Corri. Duas quadras inteiras com o café seco grudado na blusa, o zíper do casaco arranhando meu pescoço e o cabelo desgrenhado parecendo que eu tinha acabado de sair de um furacão. Já estava atrasada, e com certeza parecendo uma fugitiva da moda e da pontualidade.
Então, eu parei. Bem em frente à casa.
Quer dizer... casa era bondade da minha parte. Aquilo era uma mansão. Tipo aquelas que a gente vê em novela das nove e tem certeza de que nem em cinco encarnações conseguiria pagar o IPTU. Tinha uma fachada branca com colunas, um portão imenso, e juro que até os arbustos pareciam ter sido podados por um artista renascentista.
Me aproximei do interfone ao lado do portão e, num ato de desespero, tentei ajeitar o cabelo com os dedos. Um esforço completamente inútil. A essa altura, meu reflexo parecia mais uma mistura de poodle molhado com estátua do Louvre mal restaurada.
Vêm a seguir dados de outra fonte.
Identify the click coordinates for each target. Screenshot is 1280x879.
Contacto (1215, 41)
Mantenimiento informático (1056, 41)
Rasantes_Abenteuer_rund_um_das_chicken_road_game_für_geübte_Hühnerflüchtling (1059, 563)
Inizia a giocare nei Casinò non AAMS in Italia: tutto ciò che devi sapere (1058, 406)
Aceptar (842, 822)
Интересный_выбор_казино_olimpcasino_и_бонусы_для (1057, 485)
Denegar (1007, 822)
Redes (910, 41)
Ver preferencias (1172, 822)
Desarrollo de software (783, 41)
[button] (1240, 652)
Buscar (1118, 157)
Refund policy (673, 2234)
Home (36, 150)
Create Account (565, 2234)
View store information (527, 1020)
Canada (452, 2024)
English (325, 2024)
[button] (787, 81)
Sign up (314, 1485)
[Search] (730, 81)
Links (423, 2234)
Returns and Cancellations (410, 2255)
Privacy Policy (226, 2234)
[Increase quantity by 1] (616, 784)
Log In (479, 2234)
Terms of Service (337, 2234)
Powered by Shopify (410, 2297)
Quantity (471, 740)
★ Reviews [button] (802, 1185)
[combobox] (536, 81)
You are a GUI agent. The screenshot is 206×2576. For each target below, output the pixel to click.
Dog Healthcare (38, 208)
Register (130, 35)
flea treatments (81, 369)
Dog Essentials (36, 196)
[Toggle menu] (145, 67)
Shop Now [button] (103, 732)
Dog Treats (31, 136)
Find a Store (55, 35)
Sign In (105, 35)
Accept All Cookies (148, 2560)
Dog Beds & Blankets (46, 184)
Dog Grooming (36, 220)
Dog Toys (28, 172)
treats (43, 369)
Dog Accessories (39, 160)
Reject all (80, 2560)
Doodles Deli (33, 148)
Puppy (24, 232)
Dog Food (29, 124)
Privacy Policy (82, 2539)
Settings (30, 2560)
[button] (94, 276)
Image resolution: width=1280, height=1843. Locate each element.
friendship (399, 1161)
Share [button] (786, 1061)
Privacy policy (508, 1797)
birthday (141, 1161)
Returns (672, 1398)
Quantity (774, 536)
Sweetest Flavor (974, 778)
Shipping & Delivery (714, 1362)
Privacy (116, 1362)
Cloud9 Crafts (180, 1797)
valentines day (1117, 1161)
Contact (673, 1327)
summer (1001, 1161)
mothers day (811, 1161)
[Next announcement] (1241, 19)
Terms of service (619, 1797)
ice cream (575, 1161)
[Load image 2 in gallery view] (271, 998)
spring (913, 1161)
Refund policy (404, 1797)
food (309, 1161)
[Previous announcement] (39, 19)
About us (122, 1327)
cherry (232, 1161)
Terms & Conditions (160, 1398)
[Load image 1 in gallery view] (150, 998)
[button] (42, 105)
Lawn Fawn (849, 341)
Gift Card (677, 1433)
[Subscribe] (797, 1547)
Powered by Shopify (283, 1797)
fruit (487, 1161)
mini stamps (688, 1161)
Toquei o botão e esperei. Alguns segundos depois, uma voz masculina e séria saiu do alto-falante:
— Em que posso ajudá-la?
Me aproximei do aparelho, quase enfiando o nariz nele, sem saber se ele conseguia me ouvir de verdade ou se era só pra me assustar.
— Sou a nova babá! Hoje é meu primeiro dia pra cuidar dos trigêmeos. Meu nome é Anabelle — falei um pouco mais alto, com aquele tom de "por favor, me deixa entrar antes que eu desmaie na calçada".
Houve uma pequena pausa do outro lado, e então a voz retornou:
— Sim, Srta. Montgomery. Pode entrar.
O portão fez um clique elegante — até o barulho era rico — e eu engoli em seco. Era oficial: não havia mais volta.
Babá de trigêmeos. O que poderia dar errado?